Even, portanto, duas coisas se destacam na análise. A primeira é que a comparação do genoma amniote ancestral com os CARs agrupados em 17 tetrads com os super-esqueletos do conjunto genético da lampreia (Petromyzon marinus) mostra um padrão claro de 1 a 4, consistente com 2R WGD antes da divisão agnathan/gnathostome. Isto está em desacordo com os resultados de Smith et al. que encontraram fortes evidências de apenas 1R WGD na lampreia quando comparado com a galinha. Esta discrepância poderia ser explicada pela inclusão de dados genômicos de mais espécies na reconstrução do hipotético genoma amniote ancestral, um processo que por si só também elimina a confusão dos rearranjos genômicos que ocorreram em vertebrados posteriores ao ancestral amniote. É provável que também seja devido à inclusão de dados filogenéticos para determinar os tétrades CAR, revelando assim ohnologs que divergiram na base da evolução dos vertebrados.

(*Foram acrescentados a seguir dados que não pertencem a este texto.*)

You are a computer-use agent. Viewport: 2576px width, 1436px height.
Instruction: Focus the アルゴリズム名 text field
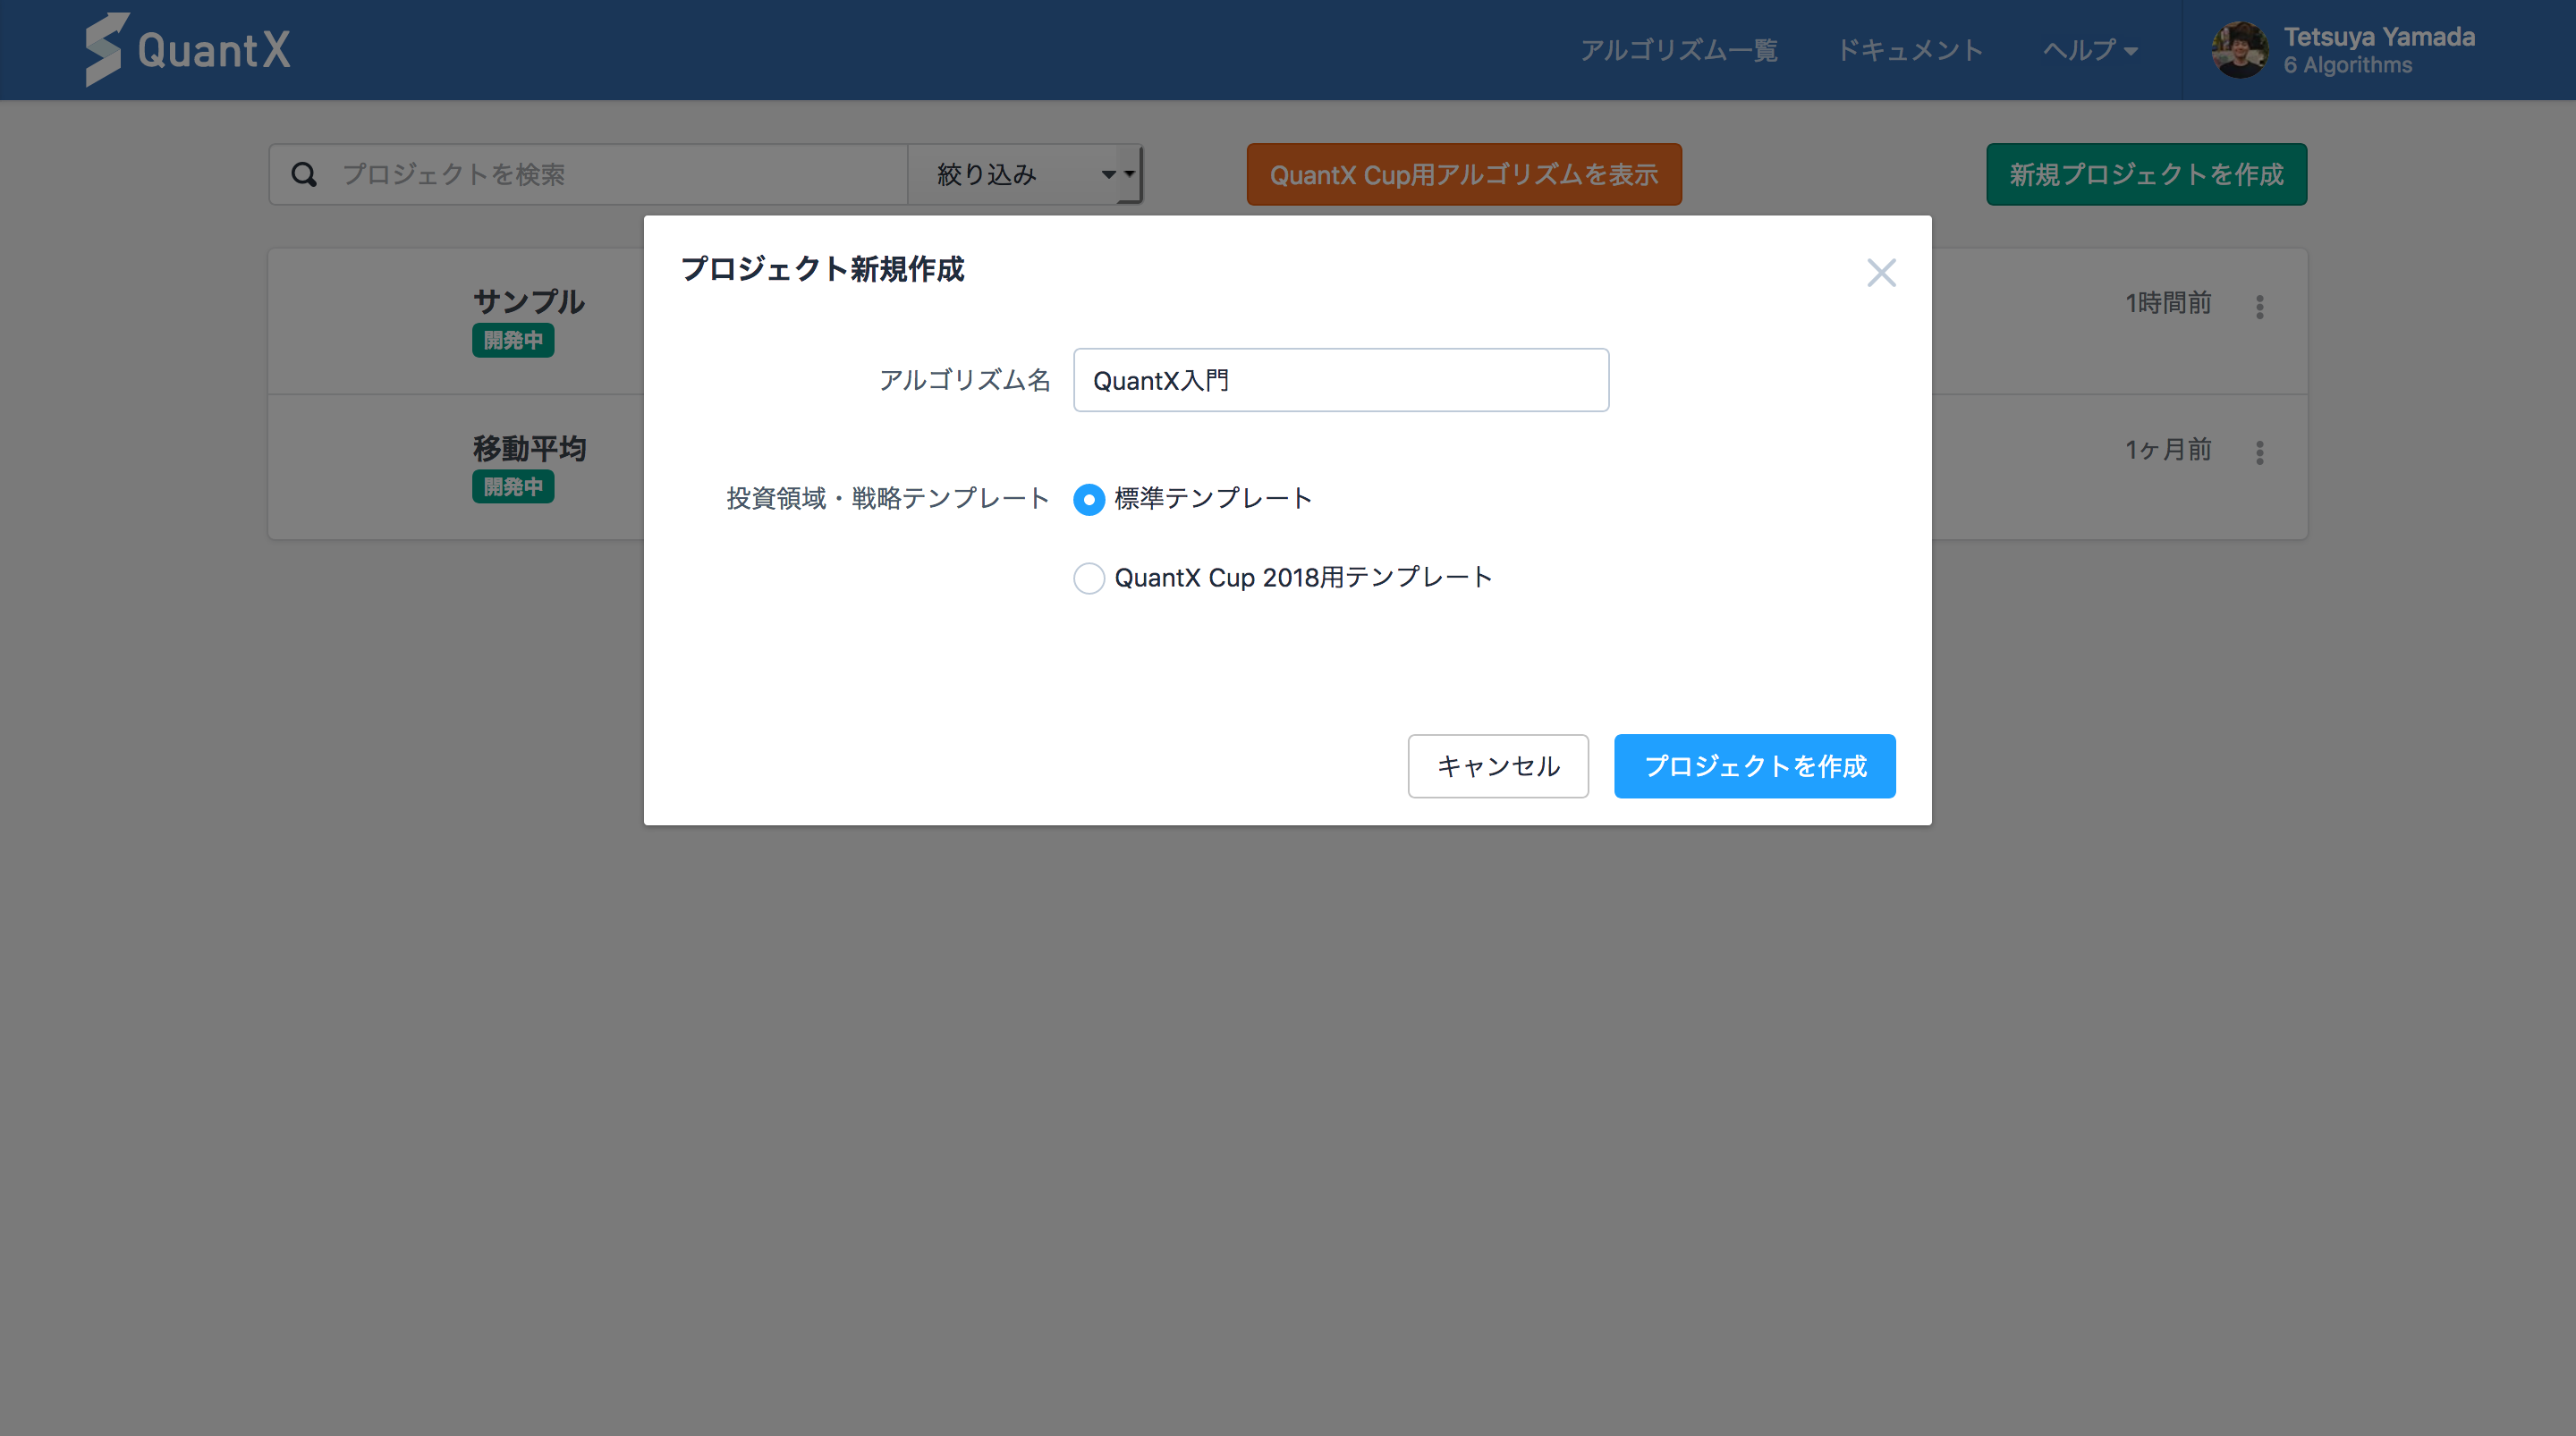1340,380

O segundo resultado que se destaca é a correspondência entre a ordem dos genes nos cromossomas humanos e os 17 cromossomas pré-1R. Quando os 17 cromossomos pré-1R são codificados por cores (Fig. 1b) e as cores de cada gene são transferidas para as posições dos 8282 genes humanos que descendem dos genes pré-1R, o padrão de duplicações e translocações do genoma é aparente. Por exemplo, o cromossoma 1 no genoma pré-1R contém genes Hox. Um grande segmento do cromossoma 2 humano contém o cluster HoxD mais muitos outros genes correspondentes aos do cromossoma 1 pré-1R. Os outros 3 clusters de Hox humanos estão localizados nos cromossomos humanos 7, 12 e 17. Além disso, um número substancial de homólogos de outros genes no cromossomo 1 pré-1R está localizado nos cromossomos humanos 1, 3, 10, 16 e 22, indicativo de translocações.